Opinion
October 3, 1983
Appeal by defendant from a judgment of the County Court, Suffolk County (Floyd, J.), rendered July 15, 1982, convicting him of burglary in the second degree (two counts) and assault in the second degree (two counts), upon a jury verdict, and imposing sentence. Judgment affirmed. Defendant's conviction arose out of an incident which occurred on January 17, 1981 in Lake Ronkonkoma, New York. The complainant testified that defendant, whom she had known since July, 1979, was one of two men who broke into her home, beat her up and ransacked the premises. The defendant took the stand and testified that at the time of the crime he was with a friend at Sterling Optical in Astoria, Queens, picking up a pair of eyeglasses.
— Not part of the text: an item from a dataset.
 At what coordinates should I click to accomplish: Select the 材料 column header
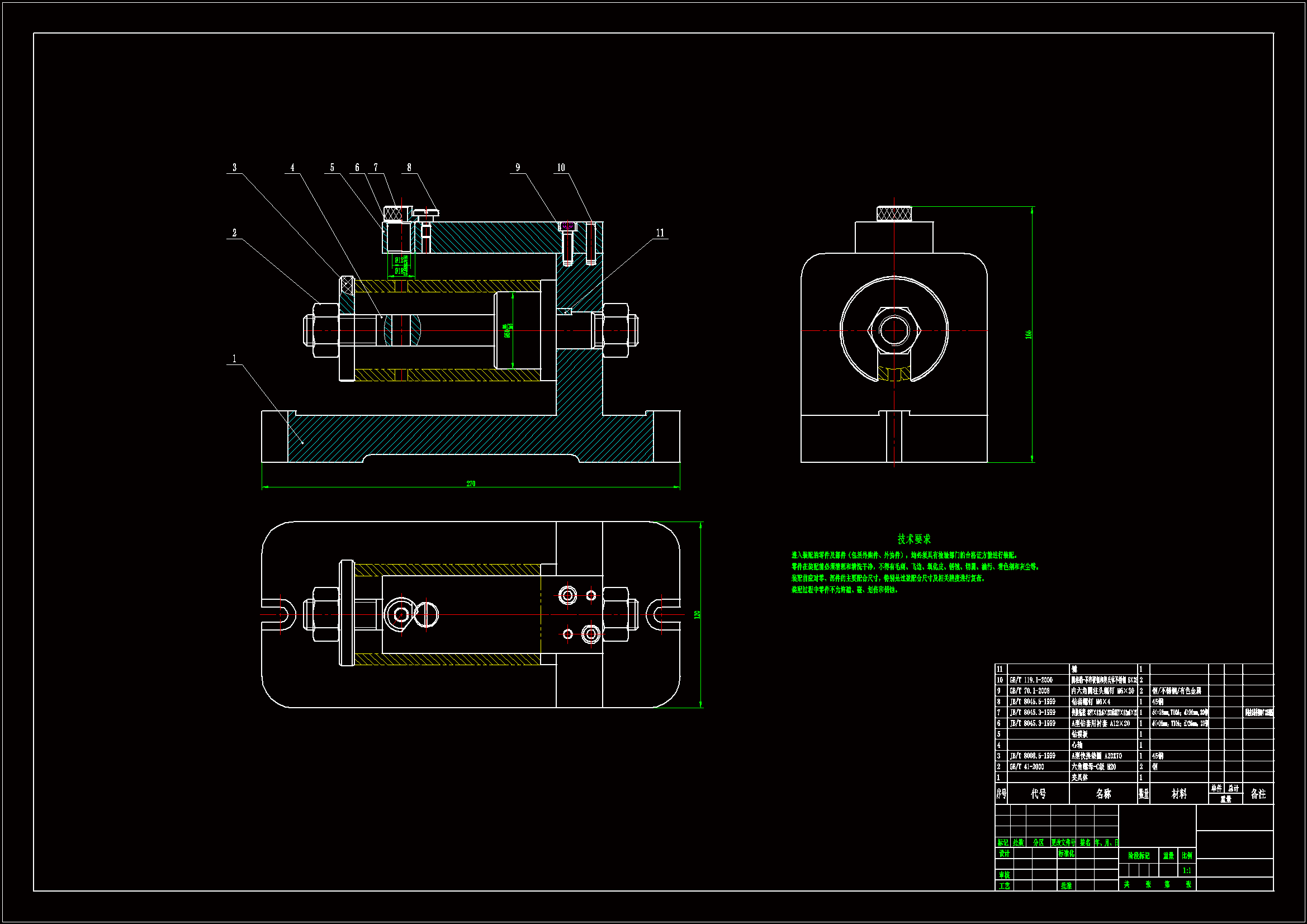click(x=1179, y=794)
On the instant appeal, defendant contends that the court's alibi charge was improper. It is true, as defendant asserts, that the court failed to instruct the jury that even if they disbelieved the alibi defense, the People still had the burden of proving defendant's guilt beyond a reasonable doubt. In this regard, the charge was inadequate (see People v Vera, 94 A.D.2d 728; People v Knowell, 94 A.D.2d 255). However, no objection was interposed by the defense to the charge and, accordingly, it has not been preserved for appellate review as a matter of law ( People v King, 91 A.D.2d 1073; People v Smith, 87 A.D.2d 640). Nor do the circumstances of this case warrant a reversal in the interest of justice. Finally, it should be noted that the prosecution, during cross-examination of defendant, insinuated that defendant could have called either his friend or the optician as alibi witnesses. However, a defendant "is under no duty to call witnesses and his failure to do so should be free of comment" ( People v La Susa, 87 A.D.2d 578, 579). Accordingly, these remarks by the prosecutor were improper, and while they are insufficient under the facts of this case to warrant a reversal, they should not be repeated in the future. Mollen, P.J., Mangano, Thompson and Niehoff, JJ., concur.